En Nazareth me alojo en un convento que está lleno de españoles. Unos parecen del Opus u otra secta fundamentalista similar. Todos juntos, familias numerosas, impecablemente vestidos; el otro grupo lo forman desaliñados trotamundos izquierdistas. Han venido a protestar contra la ocupación. A pesar de ello los han dejado pasar. Sin embargo, se quejan continuamente del trato recibido en la frontera, por otro lado muy respetuoso. Y qué diablos queréis, pienso yo, se trata de una de los pasos fronterizos más conflictivos del Mundo. Yo estoy tan alejado de unos como de otros. Voy a salir a por unas cervezas y me advierten las monjas del riesgo de la delincuencia común. Resulta que el país con las fronteras más seguras del mundo tiene un grave problema de pequeña delincuencia, protagonizada por árabes marginados y jóvenes judíos inadaptados.
A Jerusalén se accede a través de una autopista de tráfico intenso. En la ciudad vieja hay legiones de turistas. Turistas, sí, que no peregrinos. Yo, que sí me considero auténtico peregrino, perdóneseme la presuntuosidad, no puedo considerar tal a quien viene en avión como no considero tal al que llega a Santiago de Compostela en coche.
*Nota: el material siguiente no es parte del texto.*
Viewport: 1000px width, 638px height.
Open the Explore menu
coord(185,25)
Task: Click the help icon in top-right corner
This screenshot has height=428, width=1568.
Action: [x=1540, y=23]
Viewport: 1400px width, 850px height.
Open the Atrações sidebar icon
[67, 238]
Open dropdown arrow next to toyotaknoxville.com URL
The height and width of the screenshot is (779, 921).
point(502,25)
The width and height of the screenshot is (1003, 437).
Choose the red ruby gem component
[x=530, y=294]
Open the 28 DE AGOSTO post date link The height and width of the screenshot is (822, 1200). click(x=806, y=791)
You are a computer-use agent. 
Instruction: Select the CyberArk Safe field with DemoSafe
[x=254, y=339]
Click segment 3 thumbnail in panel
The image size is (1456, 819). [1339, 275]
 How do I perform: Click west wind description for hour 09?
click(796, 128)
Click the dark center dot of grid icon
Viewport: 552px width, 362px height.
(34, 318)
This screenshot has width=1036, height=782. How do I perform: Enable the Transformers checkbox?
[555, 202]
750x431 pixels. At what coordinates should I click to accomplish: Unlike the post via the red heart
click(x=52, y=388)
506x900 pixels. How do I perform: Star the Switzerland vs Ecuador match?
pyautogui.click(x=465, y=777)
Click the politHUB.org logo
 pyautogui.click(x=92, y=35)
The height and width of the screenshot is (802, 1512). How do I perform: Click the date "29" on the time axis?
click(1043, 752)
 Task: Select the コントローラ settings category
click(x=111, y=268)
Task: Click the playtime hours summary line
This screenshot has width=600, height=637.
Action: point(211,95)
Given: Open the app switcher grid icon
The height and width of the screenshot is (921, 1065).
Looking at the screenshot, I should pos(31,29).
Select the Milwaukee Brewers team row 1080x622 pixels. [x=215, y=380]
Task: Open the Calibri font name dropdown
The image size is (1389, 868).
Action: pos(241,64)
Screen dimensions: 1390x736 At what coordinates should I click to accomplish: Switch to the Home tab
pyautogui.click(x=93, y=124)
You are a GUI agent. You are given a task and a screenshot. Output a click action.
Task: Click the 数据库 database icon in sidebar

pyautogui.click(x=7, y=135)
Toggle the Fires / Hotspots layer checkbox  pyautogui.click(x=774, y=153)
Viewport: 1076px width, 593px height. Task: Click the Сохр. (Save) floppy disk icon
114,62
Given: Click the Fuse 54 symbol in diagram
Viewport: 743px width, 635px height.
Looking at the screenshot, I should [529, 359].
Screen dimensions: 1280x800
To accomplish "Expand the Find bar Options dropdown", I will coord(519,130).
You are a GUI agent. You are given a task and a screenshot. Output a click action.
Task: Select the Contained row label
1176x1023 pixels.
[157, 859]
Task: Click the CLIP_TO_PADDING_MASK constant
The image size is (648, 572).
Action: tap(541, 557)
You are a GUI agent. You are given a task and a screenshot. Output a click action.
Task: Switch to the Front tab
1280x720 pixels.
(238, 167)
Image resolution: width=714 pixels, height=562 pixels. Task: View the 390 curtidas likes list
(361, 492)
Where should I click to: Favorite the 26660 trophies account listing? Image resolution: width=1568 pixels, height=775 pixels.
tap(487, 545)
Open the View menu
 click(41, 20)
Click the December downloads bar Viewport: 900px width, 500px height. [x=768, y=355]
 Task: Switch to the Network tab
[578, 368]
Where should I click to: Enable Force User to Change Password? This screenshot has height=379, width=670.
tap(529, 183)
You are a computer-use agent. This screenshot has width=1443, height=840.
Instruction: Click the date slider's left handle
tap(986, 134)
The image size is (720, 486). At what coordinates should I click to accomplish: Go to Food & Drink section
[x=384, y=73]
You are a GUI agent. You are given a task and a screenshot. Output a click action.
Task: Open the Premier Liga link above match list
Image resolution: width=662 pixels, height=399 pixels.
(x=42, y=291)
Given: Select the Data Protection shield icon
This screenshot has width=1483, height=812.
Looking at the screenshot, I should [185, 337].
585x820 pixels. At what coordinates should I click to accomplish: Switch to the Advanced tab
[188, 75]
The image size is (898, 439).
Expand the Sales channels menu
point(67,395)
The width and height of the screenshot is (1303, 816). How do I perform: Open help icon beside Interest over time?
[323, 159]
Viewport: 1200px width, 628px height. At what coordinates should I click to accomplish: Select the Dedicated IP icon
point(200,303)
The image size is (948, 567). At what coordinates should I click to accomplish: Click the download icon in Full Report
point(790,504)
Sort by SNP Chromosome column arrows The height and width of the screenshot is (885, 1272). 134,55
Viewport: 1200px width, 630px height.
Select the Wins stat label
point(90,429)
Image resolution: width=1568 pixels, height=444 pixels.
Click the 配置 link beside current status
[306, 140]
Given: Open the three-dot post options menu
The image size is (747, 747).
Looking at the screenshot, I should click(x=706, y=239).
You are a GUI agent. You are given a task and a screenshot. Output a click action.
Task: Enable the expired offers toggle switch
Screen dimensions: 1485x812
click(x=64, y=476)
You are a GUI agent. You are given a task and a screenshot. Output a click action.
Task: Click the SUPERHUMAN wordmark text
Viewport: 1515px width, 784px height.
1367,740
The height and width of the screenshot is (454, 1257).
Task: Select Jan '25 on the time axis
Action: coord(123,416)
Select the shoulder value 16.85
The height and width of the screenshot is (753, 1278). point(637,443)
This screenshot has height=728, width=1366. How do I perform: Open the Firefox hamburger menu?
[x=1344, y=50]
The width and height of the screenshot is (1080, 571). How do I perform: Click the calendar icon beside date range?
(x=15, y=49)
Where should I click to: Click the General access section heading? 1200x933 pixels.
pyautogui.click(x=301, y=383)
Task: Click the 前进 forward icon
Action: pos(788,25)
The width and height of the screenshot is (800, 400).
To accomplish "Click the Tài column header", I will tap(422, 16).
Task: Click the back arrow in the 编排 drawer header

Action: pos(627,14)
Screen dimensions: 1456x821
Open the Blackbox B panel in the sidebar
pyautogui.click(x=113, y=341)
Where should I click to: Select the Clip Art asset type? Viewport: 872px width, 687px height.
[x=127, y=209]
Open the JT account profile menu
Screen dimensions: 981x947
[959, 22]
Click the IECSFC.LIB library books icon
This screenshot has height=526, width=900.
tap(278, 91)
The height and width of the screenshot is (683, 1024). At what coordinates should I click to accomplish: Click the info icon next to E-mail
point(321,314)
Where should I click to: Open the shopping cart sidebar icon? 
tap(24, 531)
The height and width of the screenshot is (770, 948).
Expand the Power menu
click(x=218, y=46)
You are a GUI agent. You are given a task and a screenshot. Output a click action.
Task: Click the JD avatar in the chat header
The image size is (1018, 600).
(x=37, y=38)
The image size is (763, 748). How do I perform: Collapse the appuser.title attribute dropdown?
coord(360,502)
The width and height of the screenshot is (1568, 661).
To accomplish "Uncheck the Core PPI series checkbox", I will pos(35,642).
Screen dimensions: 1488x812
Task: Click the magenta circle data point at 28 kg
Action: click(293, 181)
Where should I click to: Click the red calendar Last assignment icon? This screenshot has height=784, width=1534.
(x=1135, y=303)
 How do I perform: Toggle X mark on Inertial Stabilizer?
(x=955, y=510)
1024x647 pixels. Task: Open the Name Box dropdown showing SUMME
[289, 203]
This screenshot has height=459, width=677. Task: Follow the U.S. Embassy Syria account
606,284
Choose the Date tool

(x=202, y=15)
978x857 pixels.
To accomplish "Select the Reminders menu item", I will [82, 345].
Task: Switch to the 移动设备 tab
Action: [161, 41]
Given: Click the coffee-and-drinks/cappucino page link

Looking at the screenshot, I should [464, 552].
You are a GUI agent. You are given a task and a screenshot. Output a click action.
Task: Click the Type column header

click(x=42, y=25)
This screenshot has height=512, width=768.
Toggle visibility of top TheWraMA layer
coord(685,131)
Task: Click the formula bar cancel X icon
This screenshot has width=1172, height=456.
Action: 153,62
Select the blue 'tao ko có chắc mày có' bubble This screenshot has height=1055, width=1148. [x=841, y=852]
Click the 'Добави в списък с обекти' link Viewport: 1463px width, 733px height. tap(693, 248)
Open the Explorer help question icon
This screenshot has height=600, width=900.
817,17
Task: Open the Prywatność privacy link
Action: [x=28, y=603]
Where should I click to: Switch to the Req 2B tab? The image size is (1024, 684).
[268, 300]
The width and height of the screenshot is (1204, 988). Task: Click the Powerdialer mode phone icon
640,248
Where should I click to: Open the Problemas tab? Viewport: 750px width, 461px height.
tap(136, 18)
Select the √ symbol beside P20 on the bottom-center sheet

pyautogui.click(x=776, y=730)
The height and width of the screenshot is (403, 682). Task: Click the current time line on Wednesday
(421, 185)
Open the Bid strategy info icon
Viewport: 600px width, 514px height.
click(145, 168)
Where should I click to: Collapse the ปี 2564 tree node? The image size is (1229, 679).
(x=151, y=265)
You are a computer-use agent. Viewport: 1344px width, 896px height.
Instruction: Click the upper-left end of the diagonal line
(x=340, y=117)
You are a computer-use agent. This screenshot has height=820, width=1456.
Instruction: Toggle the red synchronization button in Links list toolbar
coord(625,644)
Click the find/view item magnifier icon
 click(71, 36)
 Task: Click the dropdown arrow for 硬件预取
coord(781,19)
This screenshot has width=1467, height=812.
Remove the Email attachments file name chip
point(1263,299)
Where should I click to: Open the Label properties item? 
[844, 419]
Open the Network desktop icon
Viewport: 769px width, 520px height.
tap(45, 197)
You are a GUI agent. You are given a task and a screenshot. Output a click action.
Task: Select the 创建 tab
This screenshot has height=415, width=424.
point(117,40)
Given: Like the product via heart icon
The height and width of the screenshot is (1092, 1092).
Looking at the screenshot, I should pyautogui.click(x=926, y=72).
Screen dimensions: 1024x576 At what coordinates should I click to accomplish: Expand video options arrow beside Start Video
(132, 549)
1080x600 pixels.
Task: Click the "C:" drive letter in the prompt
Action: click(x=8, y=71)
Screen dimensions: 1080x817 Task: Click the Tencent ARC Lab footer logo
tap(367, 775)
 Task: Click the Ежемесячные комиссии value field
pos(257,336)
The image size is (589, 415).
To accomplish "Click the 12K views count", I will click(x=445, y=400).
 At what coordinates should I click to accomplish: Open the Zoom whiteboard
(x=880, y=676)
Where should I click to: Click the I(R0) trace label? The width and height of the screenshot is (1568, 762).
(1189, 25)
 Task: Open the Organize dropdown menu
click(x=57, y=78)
La peregrinación hay que sufrirla y a mí llegar de desde Uzbekistán, que fue donde tomé la decisión de venir, me ha costado bastantes penurias.
Los alojamientos más baratos están en el Cuarto Musulmán. El palestino que regenta el Youth Hostel Hebron me dice que los cristianos somos blasfemos porque igualamos a Cristo, un hombre, con Dios. Está bien, lo que tú digas, pienso, pero yo quiero ver donde nació. En los Territorios Palestinos los israelíes tienen totalmente prohibida la entrada. A pesar de que no lo soy, los milicianos de Al Fatáh no me quieren dejar entrar en Belén en moto. La objeción que alegan los del AK47 sobre motivos de seguridad es solo una excusa para que use uno de los taxistas árabes autorizados a acarrear peregrinos y que cobran suculentas tarifas. No me da la gana, contesto. Al final, transigen. Un motero en peregrinación a los Santos Lugares puede ser muy, pero que muy insistente. Pero no es todo devoción lo que encuentro. Además de un obsceno mercado de imágenes y souvenires religiosos, la santísima Iglesia de la Natividad alberga una garita para esta corrupta policía política desde que en la última Intifada usaran el templo como bunker y urinario. Su chulesca presencia allí es ofensiva e irritante.
Regreso al pérfido Estado de Israel sin que los militares judíos hagan siquiera ademán de detenerme. Será porque piensan que los terroristas suicidas no saben montar en moto.. Introducido de nuevo en la autopista nadie objeta por mis maletas llenas de pegatinas de países como Siria o Líbano, oficialmente en guerra con ellos. Al contrario, muchos conductores me saludan. No sé qué pasaría si fuera al revés y paseara por Amman, Damasco o Beirut con la bandera de Israel entre los demás recuerdos y emblemas. Tel Aviv es una ciudad anodina. Hay concesionario BMW aunque también hay quien recuerda que la marca es alemana y que no pocos judíos fueron esclavos en sus fábricas durante la Segunda Guerra Mundial. Comiendo un kebab observo como viejos ricos pasean por un parquecito en un intento de realizar ejercicio físico. La imagen es la misma que se puede ver en los paraísos artificiales construidos en el desierto de California como Indian Wells.